Para ter acesso ao benefício, será necessário ter exercido atividade com carteira assinada ou como servidor público por, no mínimo, 30 dias ao longo de 2024, de forma contínua ou intercalada. Além disso, o trabalhador não poderá ter recebido remuneração média mensal superior a R$ 2.765,92 no período. A regra representa uma mudança em relação aos anos anteriores, quando o limite era de até dois salários mínimos.
Outros critérios também precisam ser cumpridos. É exigido que o cidadão esteja inscrito no PIS ou Pasep há pelo menos cinco anos, o que significa ter tido o primeiro vínculo formal de trabalho a partir de 2021. Outro ponto fundamental é que os dados trabalhistas de 2024 estejam corretamente informados pelo empregador no sistema eSocial.

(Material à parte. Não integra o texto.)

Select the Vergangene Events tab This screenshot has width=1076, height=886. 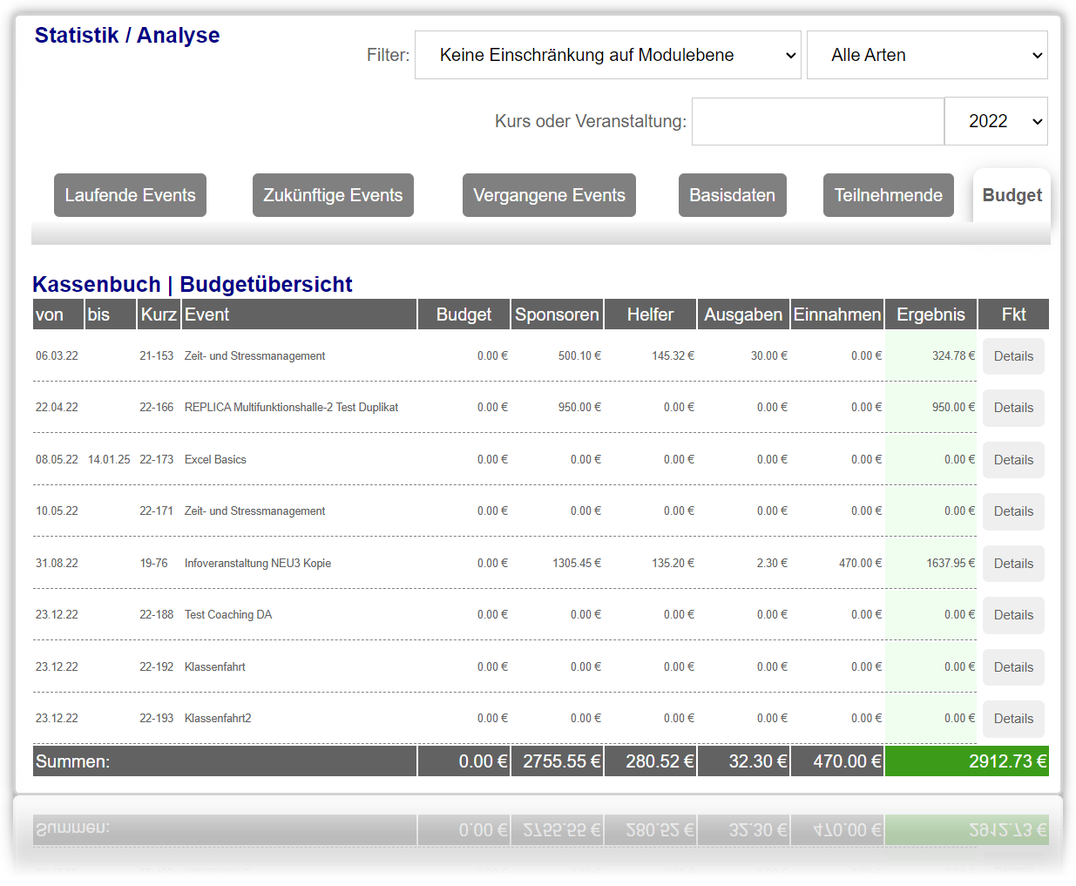(x=549, y=196)
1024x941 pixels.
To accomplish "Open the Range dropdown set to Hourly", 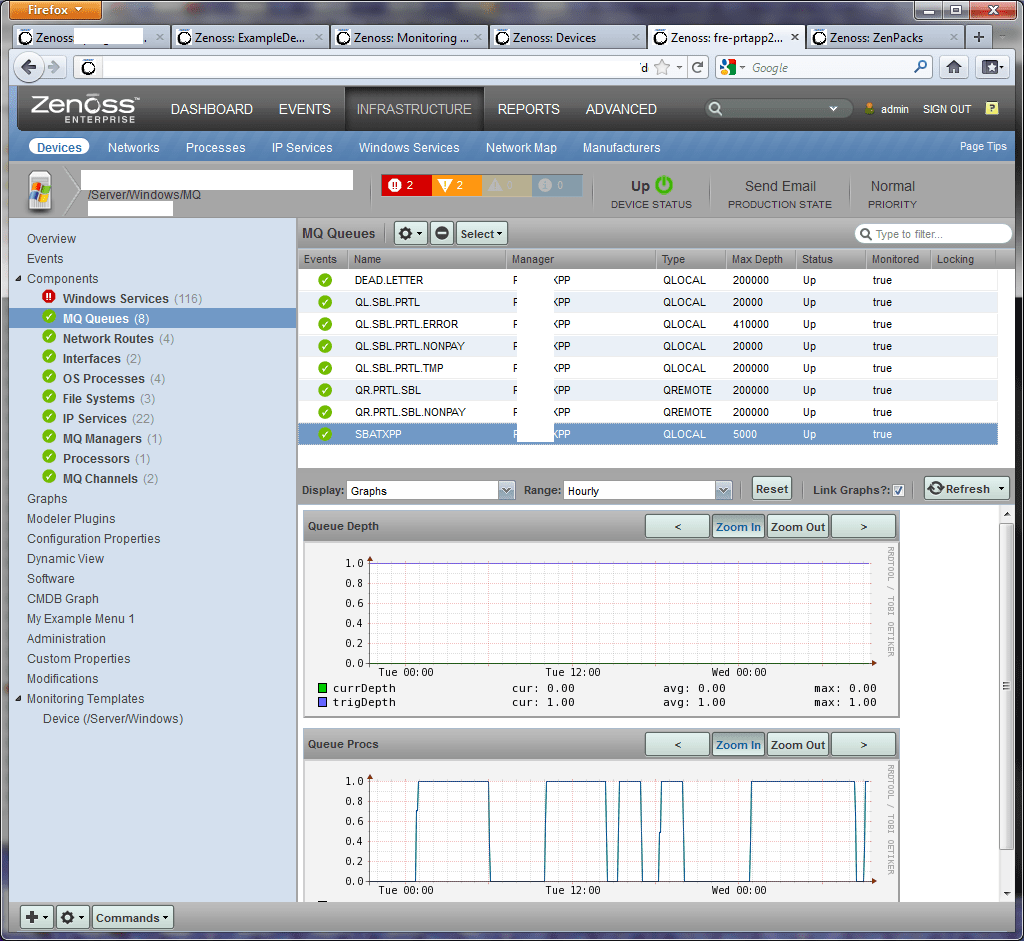I will click(x=723, y=490).
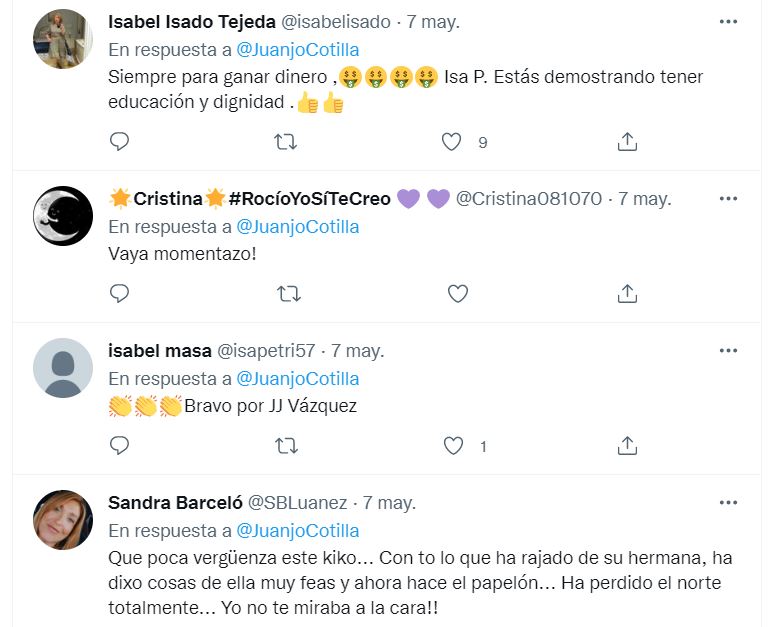Open more options on isabel masa's tweet
776x627 pixels.
pyautogui.click(x=728, y=350)
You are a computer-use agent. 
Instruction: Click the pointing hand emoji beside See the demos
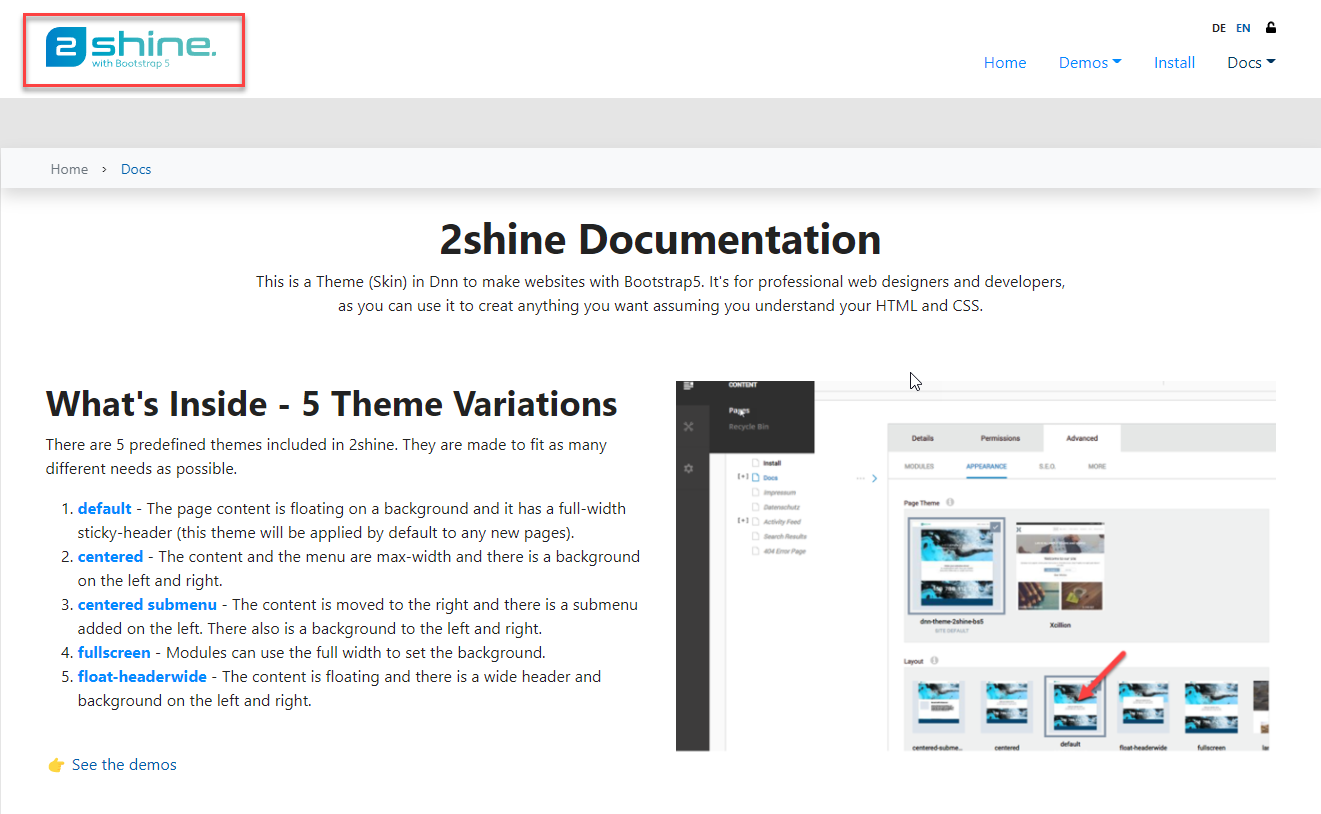point(56,765)
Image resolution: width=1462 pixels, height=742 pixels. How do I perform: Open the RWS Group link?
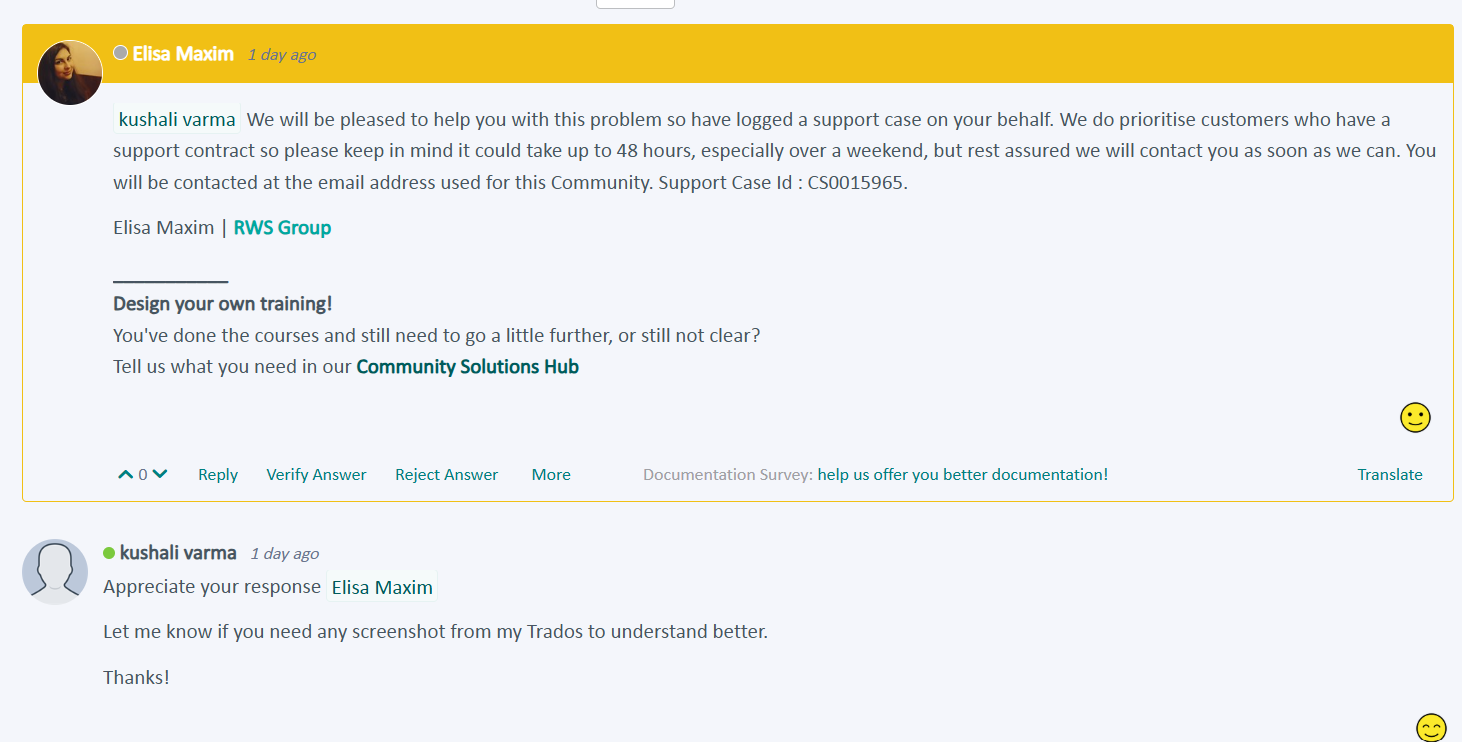[283, 227]
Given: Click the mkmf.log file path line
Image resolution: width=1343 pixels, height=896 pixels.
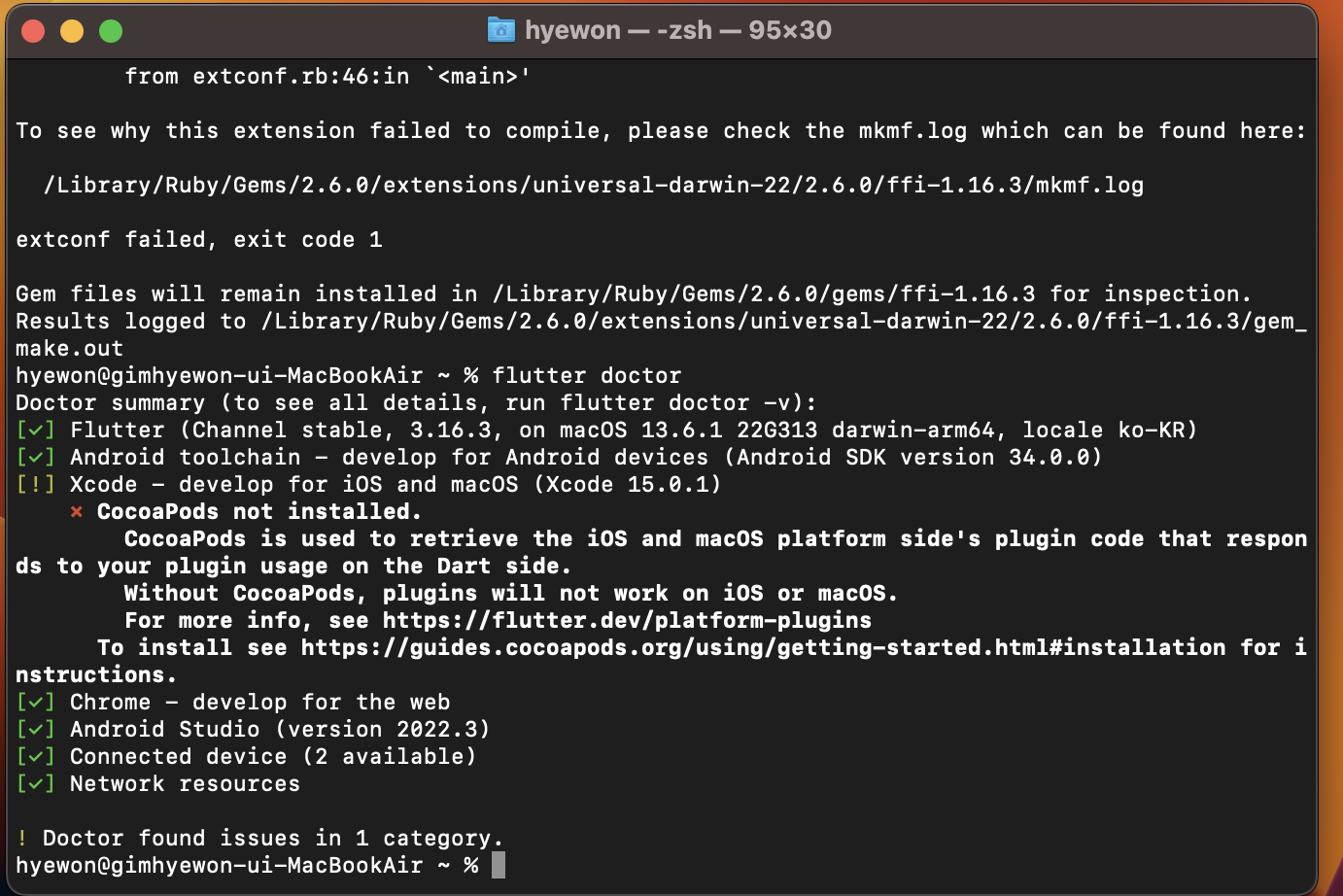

A consulta sobre o direito ao abono pode ser feita por meio da Carteira de Trabalho Digital ou pelos aplicativos Caixa Trabalhador e Caixa Tem. No caso da Carteira Digital, basta acessar a plataforma com CPF e senha do gov.br, selecionar a opção “Benefícios” e, em seguida, “Abono Salarial”, onde constará a situação do trabalhador.
O pagamento do PIS é de responsabilidade da Caixa Econômica Federal, enquanto o Pasep é administrado pelo Banco do Brasil. Os valores são, preferencialmente, creditados em conta bancária, mas também podem ser sacados em terminais de autoatendimento e casas lotéricas.
O valor do abono é calculado de forma proporcional ao tempo de trabalho em 2024. Com base na projeção do salário mínimo de 2026, estimado em R$ 1.621, o benefício pode variar de R$ 135,08 a R$ 1.621,00. O valor máximo é destinado a quem trabalhou durante todos os 12 meses do ano-base.
Caso o benefício não seja sacado até o fim do calendário bancário de 2026, os recursos retornam aos cofres públicos. Ainda assim, o trabalhador poderá solicitar o pagamento dentro de um prazo de até cinco anos.